Пашка сначала не понял его вопрос. А когда дошло, тяжело вздохнул.
— Только не говори, что до сих пор эту… любишь? Спустя десять лет, из которых все десять
— Давай ты не будешь тут включать мамку. Я бухать сюда пришёл, а не нотации твои слушать. Что с семьёй там? Говори, раз начал.
Сенин, закурил, не спеша наполнил бокалы. А потом задержался на Молохе долгим взглядом.
— Семья как семья. Муженёк, дочка, съёмные квартиры. Счастливая ходила, сияла вся. Пока ты зону топтал, да баланду жрал, — не удержался Пашка. — В своё удовольствие баба живёт. Бабла-то немерено у неё. Хули, совесть-то свою удачно загнала.
— Муженёк, говоришь? Этот? — уточнять Елисей не стал, но Сенин его понял с полуслова.
— Да не. С тем расстались они. Сразу же, как тебя закрыли. Но эта долго не страдала. Уже через месяц замуж выскочила, фамилию сменила.
Молох скривился от разлившейся во рту и глотке горечи. Даже вкус коньяка не перебил.
Счастлива, значит? Дочку растит, с мужем спит. Тварь. Действительно тварь. Хотя было бы странно ожидать чего-то другого от бабы, слившей его за бабло.
Он помнил её слова, брошенные ему с ехидной усмешкой на последнем заседании суда. Сколько их было, заседаний этих? Пять? Семь? Десять? После тех слов он уже не считал.
— Что ж ты сделала, сука? Я же достану тебя. Ты же не спрячешься от меня нигде, — прошипел, проходя мимо неё.
— Сделала то, чего всегда хотела. Купила себе новую жизнь, — ответила, улыбнувшись.
А он лишь покачал головой, глядя в ледяные змеиные глаза той, кого любил больше, чем себя. От того и боль от её предательства была невыносимой. Посадил бы его какой ушлый прокурор, не было бы так паршиво. Не выворачивало бы его наизнанку. Но она…
За что?
Его затолкали в клетку и захлопнули дверь. А потом начался ад.

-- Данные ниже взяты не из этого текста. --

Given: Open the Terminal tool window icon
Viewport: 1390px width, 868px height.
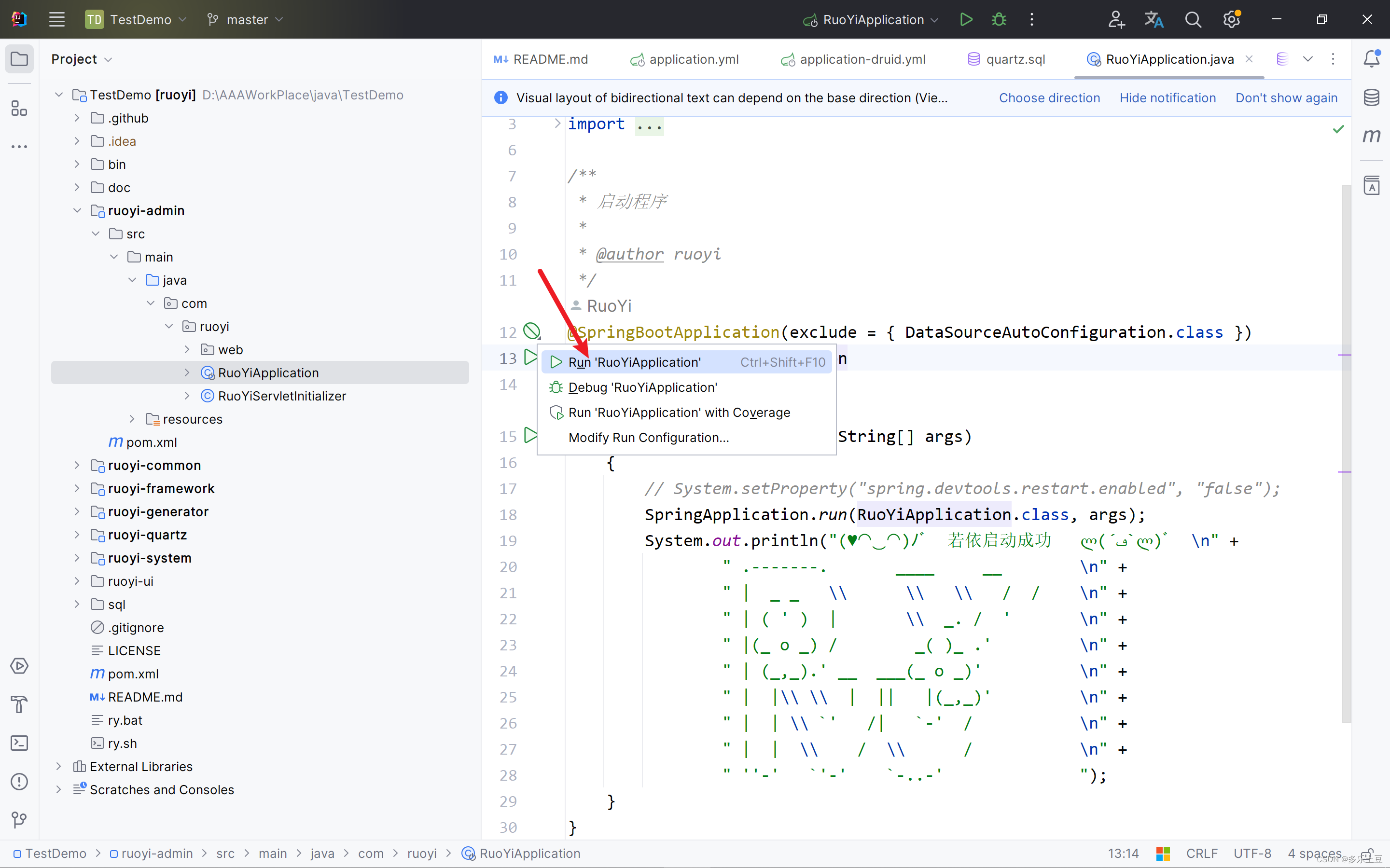Looking at the screenshot, I should click(19, 743).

— Ладно. Дай мне адрес, раз уж знаешь.
— Сейчас? Уверен? — Пашка нахмурил брови. — Может, попозже? Отдохни, приди в себя.
— Адрес давай!
Сенин вздохнул, полез в карман за мобильником.
— На вот. Записывай.
Молох пробежался взглядом по экрану телефона, кивнул.
— Запомнил.
Далеко она спряталась. Только Елисей обещал ей, что достанет. Достал бы в любом случае. Даже без Пашки и без хвоста его. Достал бы её из-под земли, с самого ядра вырыл бы голыми руками.
А потом, как следует упившись, снял бы какую-то тёлку и потащил бы её в гостиничный номер. Долго сношал бы, повернув к себе спиной, чтобы не видеть лица. Чтобы вместо шлюхи видеть её. Вгонять в неё свой член и слышать, как орёт. Рвать блядину на части, на куски её дербанить. А после вышвырнуть из номера и завалиться спать.
Во сне снова видеть её, тот грёбаный суд, её глаза. И мечтать. Мечтать, чтобы эта дрянь исчезла из его головы навсегда. Чтобы прекратилась эта многолетняя пытка. Потому что он отмотал не один срок. Он отсидел целую вечность. Сотни, тысячи лет.